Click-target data
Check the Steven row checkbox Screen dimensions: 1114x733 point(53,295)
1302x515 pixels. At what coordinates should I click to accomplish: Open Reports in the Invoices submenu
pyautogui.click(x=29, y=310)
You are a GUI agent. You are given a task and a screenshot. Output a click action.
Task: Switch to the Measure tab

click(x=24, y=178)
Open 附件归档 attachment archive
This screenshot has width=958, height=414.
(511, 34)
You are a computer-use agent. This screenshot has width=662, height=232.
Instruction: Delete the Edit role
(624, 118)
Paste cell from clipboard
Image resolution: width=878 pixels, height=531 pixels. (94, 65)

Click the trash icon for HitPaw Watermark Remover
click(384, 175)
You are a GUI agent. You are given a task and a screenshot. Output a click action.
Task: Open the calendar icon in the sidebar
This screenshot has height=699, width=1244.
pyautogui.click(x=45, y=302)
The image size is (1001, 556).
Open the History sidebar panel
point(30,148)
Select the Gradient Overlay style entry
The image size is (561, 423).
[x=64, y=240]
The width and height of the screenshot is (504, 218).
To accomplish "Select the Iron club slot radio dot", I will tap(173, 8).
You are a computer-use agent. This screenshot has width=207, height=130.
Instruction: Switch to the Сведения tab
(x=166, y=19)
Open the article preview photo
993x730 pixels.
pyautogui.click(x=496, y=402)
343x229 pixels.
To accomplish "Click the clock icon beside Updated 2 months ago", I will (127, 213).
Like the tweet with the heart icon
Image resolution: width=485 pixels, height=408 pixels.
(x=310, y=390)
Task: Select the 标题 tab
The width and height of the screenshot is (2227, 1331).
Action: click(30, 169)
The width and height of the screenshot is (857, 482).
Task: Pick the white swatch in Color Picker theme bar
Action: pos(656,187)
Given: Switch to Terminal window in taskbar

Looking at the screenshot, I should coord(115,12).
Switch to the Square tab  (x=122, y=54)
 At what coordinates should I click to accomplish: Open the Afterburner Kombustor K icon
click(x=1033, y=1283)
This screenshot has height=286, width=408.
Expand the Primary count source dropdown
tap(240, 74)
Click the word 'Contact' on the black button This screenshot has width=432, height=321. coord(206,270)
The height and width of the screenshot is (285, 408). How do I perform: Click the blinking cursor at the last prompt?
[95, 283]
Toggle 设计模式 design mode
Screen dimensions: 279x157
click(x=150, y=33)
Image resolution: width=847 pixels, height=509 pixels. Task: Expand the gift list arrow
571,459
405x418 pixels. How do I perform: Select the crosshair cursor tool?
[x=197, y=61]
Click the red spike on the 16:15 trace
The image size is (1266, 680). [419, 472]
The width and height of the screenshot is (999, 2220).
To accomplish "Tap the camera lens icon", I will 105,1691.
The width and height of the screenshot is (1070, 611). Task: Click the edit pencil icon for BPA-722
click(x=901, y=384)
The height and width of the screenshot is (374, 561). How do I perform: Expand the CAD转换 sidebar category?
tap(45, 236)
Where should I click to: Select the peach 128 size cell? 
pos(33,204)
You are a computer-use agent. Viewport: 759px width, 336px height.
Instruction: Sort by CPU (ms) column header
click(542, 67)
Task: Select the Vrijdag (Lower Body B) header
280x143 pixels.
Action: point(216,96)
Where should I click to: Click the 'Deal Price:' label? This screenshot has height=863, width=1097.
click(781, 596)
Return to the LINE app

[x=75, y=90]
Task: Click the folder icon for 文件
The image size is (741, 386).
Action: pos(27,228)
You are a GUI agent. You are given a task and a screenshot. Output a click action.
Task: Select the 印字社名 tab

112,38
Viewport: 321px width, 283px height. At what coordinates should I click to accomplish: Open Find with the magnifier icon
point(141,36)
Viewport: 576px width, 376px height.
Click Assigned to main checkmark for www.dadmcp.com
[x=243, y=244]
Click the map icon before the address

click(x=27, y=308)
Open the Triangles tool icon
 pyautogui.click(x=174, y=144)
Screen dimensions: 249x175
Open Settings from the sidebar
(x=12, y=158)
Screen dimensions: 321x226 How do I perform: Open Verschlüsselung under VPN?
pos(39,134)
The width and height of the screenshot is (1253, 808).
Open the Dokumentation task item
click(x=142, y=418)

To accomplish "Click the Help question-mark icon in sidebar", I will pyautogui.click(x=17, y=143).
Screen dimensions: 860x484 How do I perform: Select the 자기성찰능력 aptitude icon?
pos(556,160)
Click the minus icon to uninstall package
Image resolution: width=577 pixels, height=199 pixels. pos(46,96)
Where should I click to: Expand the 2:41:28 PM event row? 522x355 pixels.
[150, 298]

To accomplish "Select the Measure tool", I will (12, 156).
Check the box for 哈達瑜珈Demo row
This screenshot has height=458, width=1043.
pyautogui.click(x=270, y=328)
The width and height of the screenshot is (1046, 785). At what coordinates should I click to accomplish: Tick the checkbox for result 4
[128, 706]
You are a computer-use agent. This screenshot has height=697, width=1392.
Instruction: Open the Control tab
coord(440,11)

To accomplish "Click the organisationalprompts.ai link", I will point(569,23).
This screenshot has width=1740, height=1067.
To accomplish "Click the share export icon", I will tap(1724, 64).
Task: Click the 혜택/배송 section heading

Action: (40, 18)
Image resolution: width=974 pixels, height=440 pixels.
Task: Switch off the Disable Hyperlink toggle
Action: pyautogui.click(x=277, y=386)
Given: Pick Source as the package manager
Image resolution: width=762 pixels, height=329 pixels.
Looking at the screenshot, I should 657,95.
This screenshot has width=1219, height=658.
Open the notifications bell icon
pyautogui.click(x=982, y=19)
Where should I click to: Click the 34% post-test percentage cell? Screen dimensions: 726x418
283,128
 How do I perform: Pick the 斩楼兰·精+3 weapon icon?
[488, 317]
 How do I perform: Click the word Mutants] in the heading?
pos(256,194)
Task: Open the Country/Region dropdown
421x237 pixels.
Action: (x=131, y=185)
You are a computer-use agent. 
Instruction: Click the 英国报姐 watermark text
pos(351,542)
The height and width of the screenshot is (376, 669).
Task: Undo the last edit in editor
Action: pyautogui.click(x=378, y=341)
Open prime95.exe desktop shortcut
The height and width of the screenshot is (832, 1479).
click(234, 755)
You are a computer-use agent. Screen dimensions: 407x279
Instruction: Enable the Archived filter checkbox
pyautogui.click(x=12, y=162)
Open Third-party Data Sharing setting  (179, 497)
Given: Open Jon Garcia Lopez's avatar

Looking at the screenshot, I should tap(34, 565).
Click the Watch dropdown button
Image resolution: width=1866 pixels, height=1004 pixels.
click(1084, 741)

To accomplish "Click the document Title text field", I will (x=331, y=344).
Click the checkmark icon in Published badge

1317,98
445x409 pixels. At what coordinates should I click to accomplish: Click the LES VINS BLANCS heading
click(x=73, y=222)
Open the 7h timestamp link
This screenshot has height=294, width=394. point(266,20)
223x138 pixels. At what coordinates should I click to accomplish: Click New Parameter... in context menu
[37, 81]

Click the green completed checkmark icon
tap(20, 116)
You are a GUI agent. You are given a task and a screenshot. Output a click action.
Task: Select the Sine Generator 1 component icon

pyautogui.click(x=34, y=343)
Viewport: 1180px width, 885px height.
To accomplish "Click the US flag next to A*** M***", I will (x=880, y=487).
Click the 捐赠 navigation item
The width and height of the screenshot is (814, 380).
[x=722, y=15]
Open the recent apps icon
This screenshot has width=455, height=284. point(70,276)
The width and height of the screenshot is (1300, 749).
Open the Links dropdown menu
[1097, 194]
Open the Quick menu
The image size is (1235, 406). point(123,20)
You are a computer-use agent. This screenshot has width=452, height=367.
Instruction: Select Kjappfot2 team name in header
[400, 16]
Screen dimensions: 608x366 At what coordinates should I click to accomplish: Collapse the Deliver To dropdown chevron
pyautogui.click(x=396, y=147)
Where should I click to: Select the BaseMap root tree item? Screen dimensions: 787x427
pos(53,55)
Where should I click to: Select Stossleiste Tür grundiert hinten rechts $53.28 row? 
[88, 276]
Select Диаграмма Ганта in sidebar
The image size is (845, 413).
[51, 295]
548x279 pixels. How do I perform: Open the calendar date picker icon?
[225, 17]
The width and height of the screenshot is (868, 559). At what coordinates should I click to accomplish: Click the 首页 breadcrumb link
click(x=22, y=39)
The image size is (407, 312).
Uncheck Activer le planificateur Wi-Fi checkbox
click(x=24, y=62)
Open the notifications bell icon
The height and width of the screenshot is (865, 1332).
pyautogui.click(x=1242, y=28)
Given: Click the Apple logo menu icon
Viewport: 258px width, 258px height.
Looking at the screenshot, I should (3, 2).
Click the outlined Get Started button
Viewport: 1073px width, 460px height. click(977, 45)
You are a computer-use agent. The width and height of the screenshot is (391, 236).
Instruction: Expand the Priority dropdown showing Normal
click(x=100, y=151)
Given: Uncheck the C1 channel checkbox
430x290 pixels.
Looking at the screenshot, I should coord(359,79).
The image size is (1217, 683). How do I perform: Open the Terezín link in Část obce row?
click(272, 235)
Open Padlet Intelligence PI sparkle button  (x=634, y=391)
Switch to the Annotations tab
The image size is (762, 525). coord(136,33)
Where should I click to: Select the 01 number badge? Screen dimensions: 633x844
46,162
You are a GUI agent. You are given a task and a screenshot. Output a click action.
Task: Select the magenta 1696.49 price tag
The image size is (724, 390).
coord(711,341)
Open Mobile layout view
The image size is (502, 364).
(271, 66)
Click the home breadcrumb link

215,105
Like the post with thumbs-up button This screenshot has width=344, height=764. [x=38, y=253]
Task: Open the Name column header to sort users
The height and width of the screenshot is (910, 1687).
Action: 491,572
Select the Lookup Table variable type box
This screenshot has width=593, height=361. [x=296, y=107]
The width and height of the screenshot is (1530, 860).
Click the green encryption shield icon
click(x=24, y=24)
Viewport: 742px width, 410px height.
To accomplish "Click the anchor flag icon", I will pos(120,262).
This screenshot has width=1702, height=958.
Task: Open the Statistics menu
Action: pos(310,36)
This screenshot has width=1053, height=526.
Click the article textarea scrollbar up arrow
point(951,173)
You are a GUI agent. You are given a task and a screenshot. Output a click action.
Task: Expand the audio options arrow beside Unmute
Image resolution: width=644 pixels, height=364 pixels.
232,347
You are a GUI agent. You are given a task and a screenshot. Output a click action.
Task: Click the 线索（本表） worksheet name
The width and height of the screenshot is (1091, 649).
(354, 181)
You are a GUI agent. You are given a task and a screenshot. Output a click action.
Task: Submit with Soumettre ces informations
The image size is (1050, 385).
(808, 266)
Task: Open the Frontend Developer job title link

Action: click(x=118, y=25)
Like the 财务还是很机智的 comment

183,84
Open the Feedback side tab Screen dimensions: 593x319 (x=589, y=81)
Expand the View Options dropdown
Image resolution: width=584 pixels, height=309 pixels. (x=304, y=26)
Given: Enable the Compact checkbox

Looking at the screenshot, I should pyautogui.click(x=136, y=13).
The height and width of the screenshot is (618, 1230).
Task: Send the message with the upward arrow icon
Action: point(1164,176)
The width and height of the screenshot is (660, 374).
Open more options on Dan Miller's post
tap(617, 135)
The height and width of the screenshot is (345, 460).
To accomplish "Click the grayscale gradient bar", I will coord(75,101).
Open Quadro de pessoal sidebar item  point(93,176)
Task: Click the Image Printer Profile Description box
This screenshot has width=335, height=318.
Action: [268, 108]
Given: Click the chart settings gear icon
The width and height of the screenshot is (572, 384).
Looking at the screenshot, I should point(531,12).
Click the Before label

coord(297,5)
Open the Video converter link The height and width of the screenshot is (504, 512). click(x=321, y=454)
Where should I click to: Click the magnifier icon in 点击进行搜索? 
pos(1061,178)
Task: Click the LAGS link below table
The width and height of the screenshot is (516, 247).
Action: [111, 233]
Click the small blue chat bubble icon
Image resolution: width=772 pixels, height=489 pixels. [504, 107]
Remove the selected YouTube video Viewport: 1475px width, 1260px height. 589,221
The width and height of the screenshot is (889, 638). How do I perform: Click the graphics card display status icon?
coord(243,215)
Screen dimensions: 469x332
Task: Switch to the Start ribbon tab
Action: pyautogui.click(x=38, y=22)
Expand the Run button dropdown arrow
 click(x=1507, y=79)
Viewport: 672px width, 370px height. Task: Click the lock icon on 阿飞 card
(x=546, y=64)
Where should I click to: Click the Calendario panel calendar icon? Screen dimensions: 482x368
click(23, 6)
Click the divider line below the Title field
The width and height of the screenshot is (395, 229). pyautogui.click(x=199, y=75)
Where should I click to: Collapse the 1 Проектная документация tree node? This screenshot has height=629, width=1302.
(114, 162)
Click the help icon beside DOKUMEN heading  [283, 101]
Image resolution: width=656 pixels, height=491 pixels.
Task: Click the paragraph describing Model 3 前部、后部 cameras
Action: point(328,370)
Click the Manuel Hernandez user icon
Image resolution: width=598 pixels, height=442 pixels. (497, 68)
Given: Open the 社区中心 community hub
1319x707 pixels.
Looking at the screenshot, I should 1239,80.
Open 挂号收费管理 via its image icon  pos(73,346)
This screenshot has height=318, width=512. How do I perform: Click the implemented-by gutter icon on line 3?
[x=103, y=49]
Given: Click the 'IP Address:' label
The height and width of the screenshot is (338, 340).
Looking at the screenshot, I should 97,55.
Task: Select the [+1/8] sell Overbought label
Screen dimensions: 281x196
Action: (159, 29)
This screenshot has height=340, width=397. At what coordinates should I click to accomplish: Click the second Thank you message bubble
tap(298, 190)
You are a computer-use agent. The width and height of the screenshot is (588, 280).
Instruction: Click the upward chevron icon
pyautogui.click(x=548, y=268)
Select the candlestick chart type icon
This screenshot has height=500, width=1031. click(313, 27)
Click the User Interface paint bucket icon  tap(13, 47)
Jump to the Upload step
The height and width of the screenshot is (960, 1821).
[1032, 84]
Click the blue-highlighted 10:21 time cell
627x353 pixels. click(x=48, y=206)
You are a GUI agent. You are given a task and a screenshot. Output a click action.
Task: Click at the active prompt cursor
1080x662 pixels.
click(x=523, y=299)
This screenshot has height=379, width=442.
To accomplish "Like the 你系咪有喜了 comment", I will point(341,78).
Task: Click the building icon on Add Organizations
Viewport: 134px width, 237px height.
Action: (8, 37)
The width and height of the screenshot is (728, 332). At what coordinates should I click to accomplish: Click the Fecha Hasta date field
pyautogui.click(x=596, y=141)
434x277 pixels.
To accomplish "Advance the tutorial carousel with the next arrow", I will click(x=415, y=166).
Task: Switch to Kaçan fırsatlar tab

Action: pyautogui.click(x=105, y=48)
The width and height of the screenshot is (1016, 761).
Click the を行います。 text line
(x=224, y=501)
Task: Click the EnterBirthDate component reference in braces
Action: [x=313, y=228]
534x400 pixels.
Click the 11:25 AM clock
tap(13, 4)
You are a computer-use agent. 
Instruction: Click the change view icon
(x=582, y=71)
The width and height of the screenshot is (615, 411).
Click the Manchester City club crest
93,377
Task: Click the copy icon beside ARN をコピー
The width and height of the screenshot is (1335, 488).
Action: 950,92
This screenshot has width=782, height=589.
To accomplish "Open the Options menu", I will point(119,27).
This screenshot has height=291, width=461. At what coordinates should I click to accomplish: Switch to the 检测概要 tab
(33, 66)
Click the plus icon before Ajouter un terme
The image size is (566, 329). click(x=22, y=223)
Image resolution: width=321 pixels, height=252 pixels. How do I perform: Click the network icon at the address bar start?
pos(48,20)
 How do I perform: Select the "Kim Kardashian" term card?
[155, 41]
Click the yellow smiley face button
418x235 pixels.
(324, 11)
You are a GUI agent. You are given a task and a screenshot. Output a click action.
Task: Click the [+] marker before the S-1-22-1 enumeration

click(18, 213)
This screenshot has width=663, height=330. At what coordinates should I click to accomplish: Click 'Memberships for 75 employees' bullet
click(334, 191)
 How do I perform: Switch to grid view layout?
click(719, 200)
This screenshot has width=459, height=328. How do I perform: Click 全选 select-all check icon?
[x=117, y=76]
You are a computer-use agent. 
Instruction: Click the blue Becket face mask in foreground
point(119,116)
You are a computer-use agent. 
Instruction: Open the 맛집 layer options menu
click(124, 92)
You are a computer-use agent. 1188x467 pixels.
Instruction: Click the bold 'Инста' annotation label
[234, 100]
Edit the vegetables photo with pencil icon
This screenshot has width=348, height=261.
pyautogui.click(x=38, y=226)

**Written instruction**:
Copy the listing above without changes, from the line with "343x229 pixels." to the line with "(x=310, y=390)", including both of those lines.

**Result of the task**:
343x229 pixels.
To accomplish "Click the clock icon beside Updated 2 months ago", I will (127, 213).
Like the tweet with the heart icon
Image resolution: width=485 pixels, height=408 pixels.
(x=310, y=390)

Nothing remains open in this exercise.